Required tasks
• 1. List every metadata field that the core contract notes say Task.generate_example(...) adds automatically.
• 2. Extend the core contract notes on task configuration, picking up right after their final sentence.

Page extract
_ _ _ _
Core Contract (from reasoning_core/template.py)

Every task should provide:

  • Config subclass with update(self, c).
  • Task subclass implementing:
    • generate(self) -> Problem
    • prompt(self, metadata) -> str
    • score_answer(self, answer, entry) -> float | Reward (or rely on default exact match)

Problem must include:

  • metadata (dict/easydict),
  • answer (ground-truth string),

Task.generate_example(...) automatically adds metadata:

  • _task, _level, _config, _time, _prompt_tokens, _cot_tokens.

Config and Difficulty Scaling

Base Config protected fields:

  • c: difficulty step size,
  • level: current level,
  • seed: RNG seed (do not use it. do not seed anything explictly unless it is requested.)
  • size: optional dataset size.

Important behavior:

  • Int-typed fields (except level/size/seed) are tracked internally as floats and stochastically rounded on read.
_ _ _ _
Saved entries
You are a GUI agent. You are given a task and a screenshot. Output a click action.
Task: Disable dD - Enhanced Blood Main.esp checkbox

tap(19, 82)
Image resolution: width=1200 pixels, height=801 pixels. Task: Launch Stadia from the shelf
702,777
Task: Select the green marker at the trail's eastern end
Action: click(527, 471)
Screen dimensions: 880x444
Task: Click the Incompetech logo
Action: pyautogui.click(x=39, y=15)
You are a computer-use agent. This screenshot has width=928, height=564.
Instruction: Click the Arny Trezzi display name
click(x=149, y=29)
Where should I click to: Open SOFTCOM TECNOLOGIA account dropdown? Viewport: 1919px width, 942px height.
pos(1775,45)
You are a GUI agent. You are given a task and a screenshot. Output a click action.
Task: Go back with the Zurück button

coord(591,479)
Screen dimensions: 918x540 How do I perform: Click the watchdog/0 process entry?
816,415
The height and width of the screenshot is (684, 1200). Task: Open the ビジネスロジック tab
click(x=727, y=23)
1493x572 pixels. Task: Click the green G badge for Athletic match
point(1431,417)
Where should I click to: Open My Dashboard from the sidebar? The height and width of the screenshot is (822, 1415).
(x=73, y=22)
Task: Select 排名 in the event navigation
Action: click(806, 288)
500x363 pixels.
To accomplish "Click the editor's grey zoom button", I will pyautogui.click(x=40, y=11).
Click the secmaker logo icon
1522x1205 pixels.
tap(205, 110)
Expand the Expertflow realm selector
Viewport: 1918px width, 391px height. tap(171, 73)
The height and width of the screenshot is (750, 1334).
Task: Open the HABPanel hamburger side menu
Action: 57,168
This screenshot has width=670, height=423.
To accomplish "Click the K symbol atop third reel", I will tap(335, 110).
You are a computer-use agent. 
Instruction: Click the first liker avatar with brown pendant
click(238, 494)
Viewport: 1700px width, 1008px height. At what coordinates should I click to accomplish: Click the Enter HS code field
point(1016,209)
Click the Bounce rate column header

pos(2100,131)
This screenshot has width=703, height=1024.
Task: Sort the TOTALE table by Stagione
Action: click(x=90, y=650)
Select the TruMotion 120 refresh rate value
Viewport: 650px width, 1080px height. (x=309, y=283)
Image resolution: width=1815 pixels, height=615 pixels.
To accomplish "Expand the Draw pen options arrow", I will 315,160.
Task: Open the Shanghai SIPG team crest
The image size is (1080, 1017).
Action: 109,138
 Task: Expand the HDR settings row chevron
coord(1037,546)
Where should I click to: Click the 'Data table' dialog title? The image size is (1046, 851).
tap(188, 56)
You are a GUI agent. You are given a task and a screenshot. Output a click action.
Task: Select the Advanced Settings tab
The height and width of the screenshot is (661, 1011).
_ _ _ _
Written answers
• 1. _task, _level, _config, _time, _prompt_tokens, _cot_tokens

• 2.
Design rules for update(c):

  • monotonic difficulty increase,
  • no mutation of c,
  • keep generation solvable and diverse
  • update should change knobs (problem sizes or reasoning depth, etc), not hardcode different subtasks (do not use "if level ... then ...")

Rough reference: Level 0 should be as simple as possible while ensuring diversity (for example in a task where we generate graphs for shortest path prediction, 3 nodes are not enough because the combinatorics run out quickly) Level 5 should be tough even for large LLMs.

Reasoning-Core Philosophy

  1. External libraries first:
  • Use domain solvers/parsers/symbolic engines (sympy, planning engines, grammar libs, etc.).
  • Do not hand-roll complex validators/solvers if a stable library exists.
  1. Concise generation logic:
  • Keep task code short and auditable.
  • Push heavy correctness checks to proven toolchains.
  1. High generality of distribution:
  • Randomize structure, not just surface text.
  • Avoid narrow templates that overfit lexical patterns.
  • Prefer configurable families of instances over one fixed style.
  1. Reward quality over strict formatting:
  • Reward semantic correctness first, with optional light format penalties.
  • Use Reward(...) tags when useful for diagnostics.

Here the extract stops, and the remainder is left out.